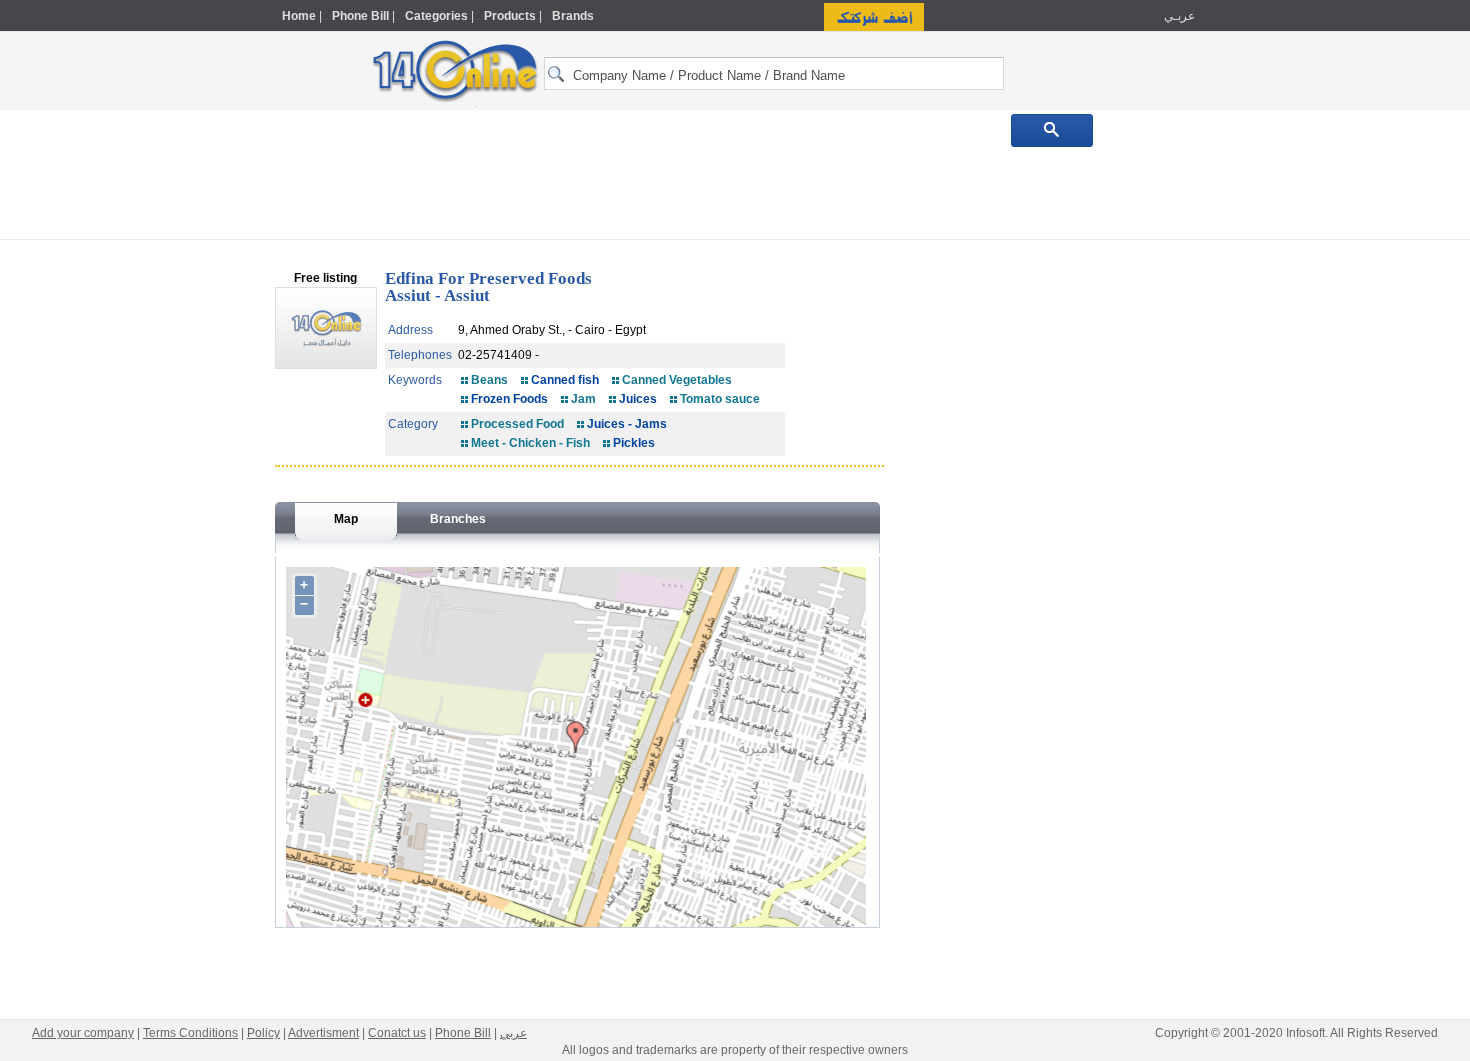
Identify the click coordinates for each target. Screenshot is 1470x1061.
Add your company (83, 1033)
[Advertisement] (1282, 427)
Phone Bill (360, 16)
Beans (489, 380)
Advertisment (323, 1033)
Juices (638, 399)
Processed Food (517, 424)
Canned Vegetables (677, 380)
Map (346, 519)
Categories (436, 16)
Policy (263, 1033)
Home (299, 16)
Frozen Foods (509, 399)
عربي (513, 1033)
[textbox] (774, 73)
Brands (573, 16)
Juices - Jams (627, 424)
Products (510, 16)
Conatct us (397, 1033)
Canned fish (565, 380)
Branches (458, 519)
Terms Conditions (190, 1033)
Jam (583, 399)
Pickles (634, 443)
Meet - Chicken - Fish (530, 443)
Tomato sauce (720, 399)
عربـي (1178, 16)
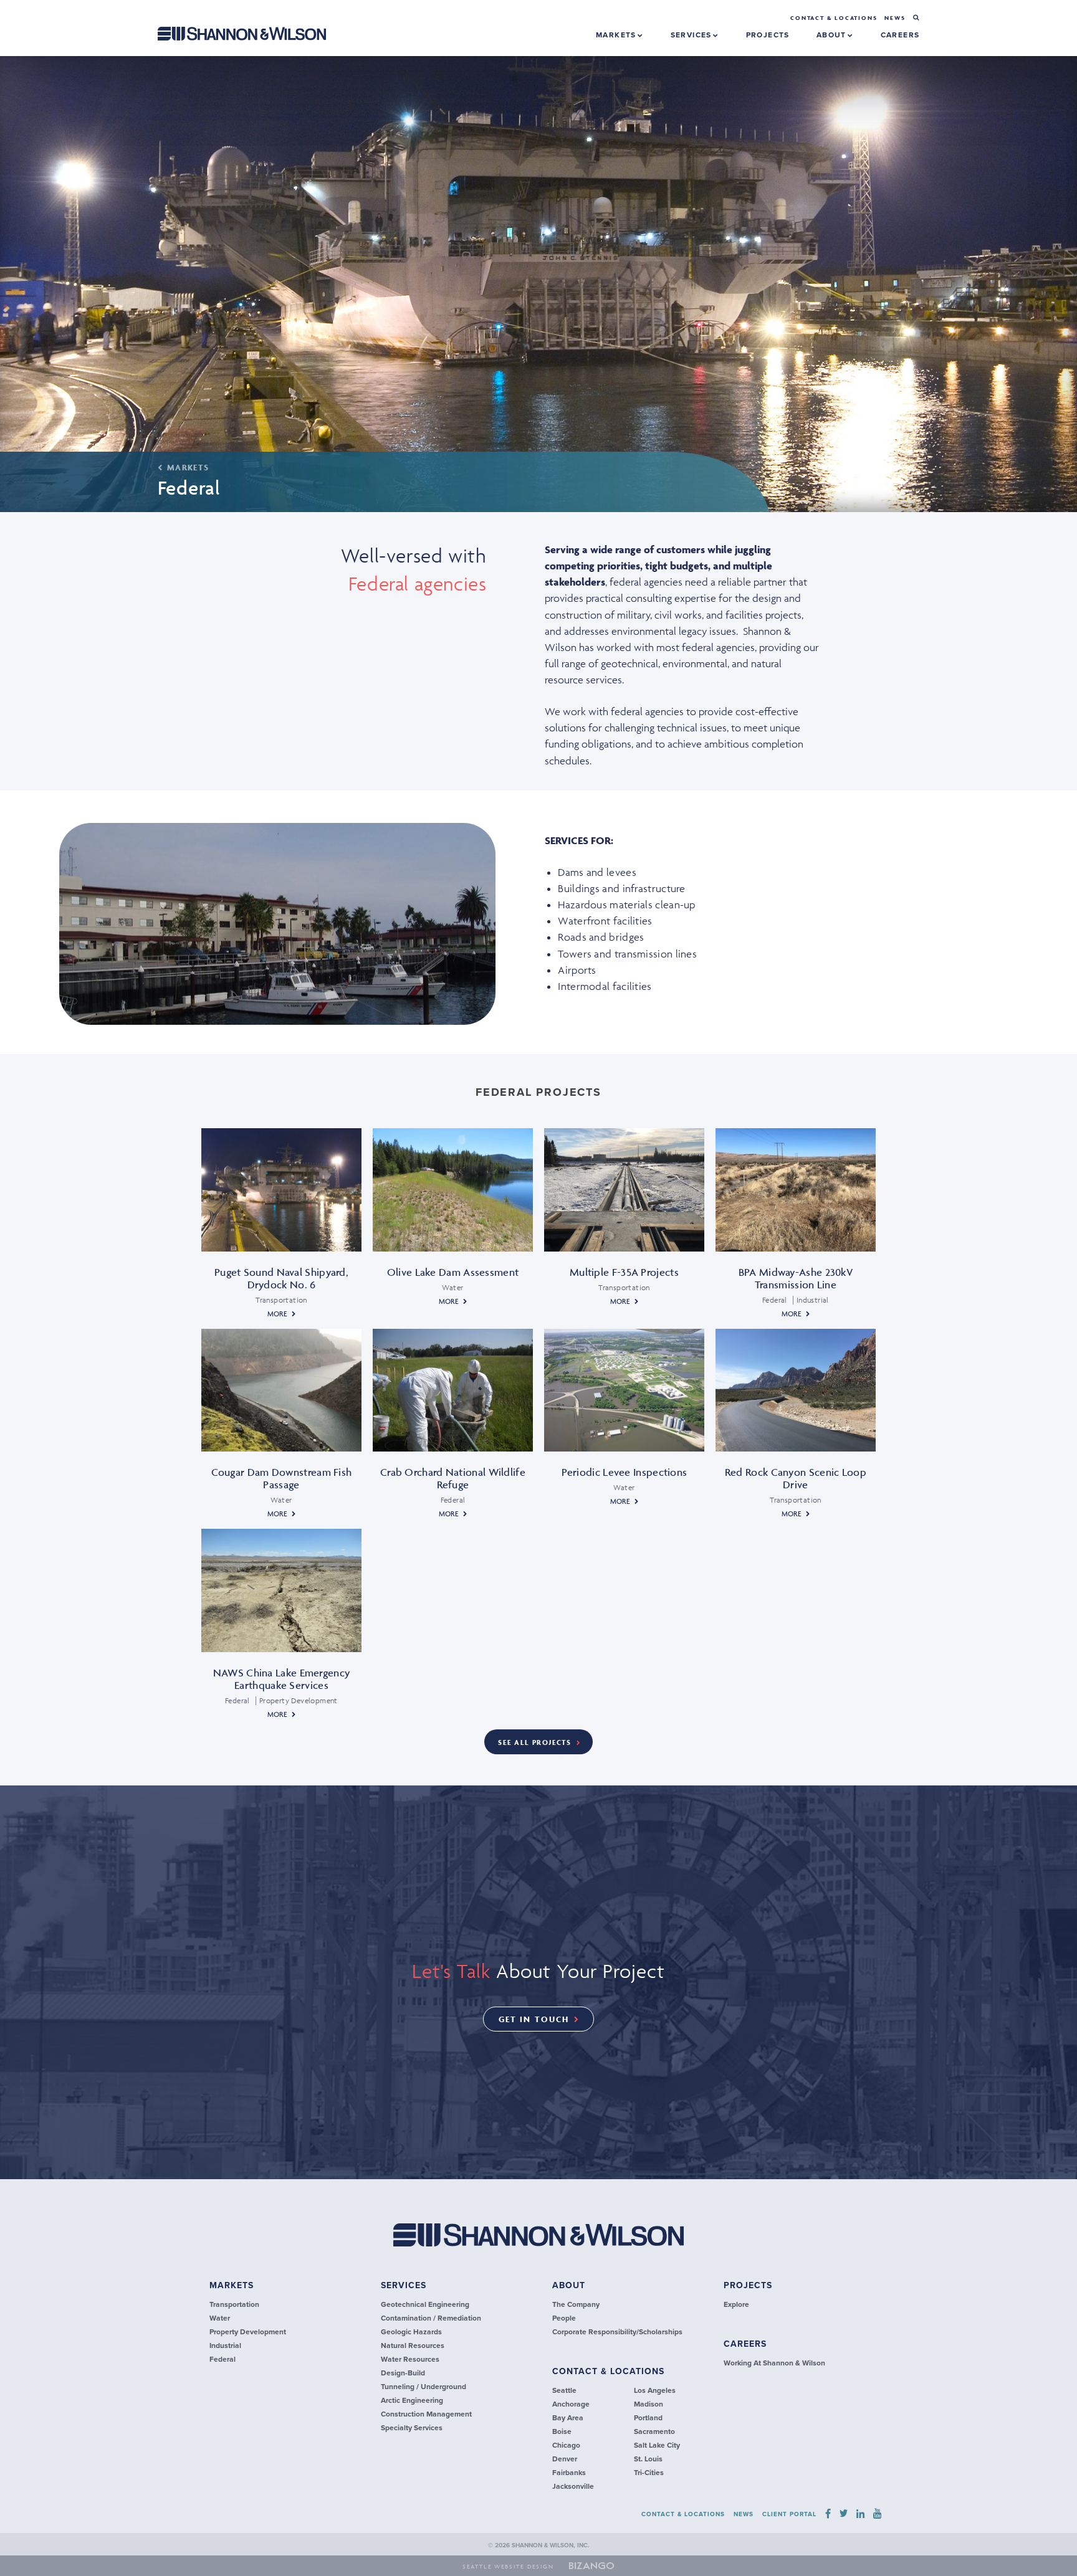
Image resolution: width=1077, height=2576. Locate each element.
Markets (617, 35)
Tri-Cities (649, 2472)
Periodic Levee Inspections (624, 1472)
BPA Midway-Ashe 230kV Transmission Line (796, 1278)
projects (768, 35)
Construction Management (426, 2414)
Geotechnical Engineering (425, 2304)
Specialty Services (412, 2427)
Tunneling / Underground (423, 2386)
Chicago (566, 2445)
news (894, 18)
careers (900, 35)
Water (219, 2318)
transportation (234, 2304)
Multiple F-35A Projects (624, 1272)
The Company (576, 2304)
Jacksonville (573, 2486)
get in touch (534, 2019)
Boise (562, 2431)
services (403, 2285)
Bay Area (567, 2417)
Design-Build (403, 2373)
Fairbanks (569, 2472)
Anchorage (571, 2404)
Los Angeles (655, 2390)
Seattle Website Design (508, 2566)
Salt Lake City (657, 2445)
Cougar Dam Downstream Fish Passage (281, 1478)
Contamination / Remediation (431, 2318)
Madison (648, 2404)
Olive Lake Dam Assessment (453, 1272)
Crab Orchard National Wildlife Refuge (452, 1478)
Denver (564, 2459)
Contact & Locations (833, 18)
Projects (748, 2285)
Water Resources (410, 2359)
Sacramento (654, 2431)
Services (693, 35)
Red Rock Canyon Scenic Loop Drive (795, 1478)
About (832, 35)
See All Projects (535, 1742)
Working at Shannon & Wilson (774, 2363)
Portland (648, 2417)
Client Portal (789, 2514)
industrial (225, 2345)
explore (736, 2304)
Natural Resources (412, 2345)
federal (222, 2359)
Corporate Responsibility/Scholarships (617, 2331)
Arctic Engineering (412, 2400)
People (564, 2318)
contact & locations (608, 2371)
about (568, 2285)
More (277, 1313)
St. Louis (648, 2459)
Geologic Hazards (411, 2331)
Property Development (247, 2331)
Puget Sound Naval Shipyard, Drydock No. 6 (281, 1278)
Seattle (564, 2390)
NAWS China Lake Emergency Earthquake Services (281, 1678)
= = = =
◆ TO DO
Above, find the line holding "[Advertisement] (1282, 427)" and the line holding "Water (219, 2318)". Print exactly those two lines and every line between them, but no pictures.

◆ WRITTEN ANSWER
[Advertisement] (1282, 427)
Phone Bill (360, 16)
Beans (489, 380)
Advertisment (323, 1033)
Juices (638, 399)
Processed Food (517, 424)
Canned Vegetables (677, 380)
Map (346, 519)
Categories (436, 16)
Policy (263, 1033)
Home (299, 16)
Frozen Foods (509, 399)
عربي (513, 1033)
[textbox] (774, 73)
Brands (573, 16)
Juices - Jams (627, 424)
Products (510, 16)
Conatct us (397, 1033)
Canned fish (565, 380)
Branches (458, 519)
Terms Conditions (190, 1033)
Jam (583, 399)
Pickles (634, 443)
Meet - Chicken - Fish (530, 443)
Tomato sauce (720, 399)
عربـي (1178, 16)
Image resolution: width=1077, height=2576. Locate each element.
Markets (617, 35)
Tri-Cities (649, 2472)
Periodic Levee Inspections (624, 1472)
BPA Midway-Ashe 230kV Transmission Line (796, 1278)
projects (768, 35)
Construction Management (426, 2414)
Geotechnical Engineering (425, 2304)
Specialty Services (412, 2427)
Tunneling / Underground (423, 2386)
Chicago (566, 2445)
news (894, 18)
careers (900, 35)
Water (219, 2318)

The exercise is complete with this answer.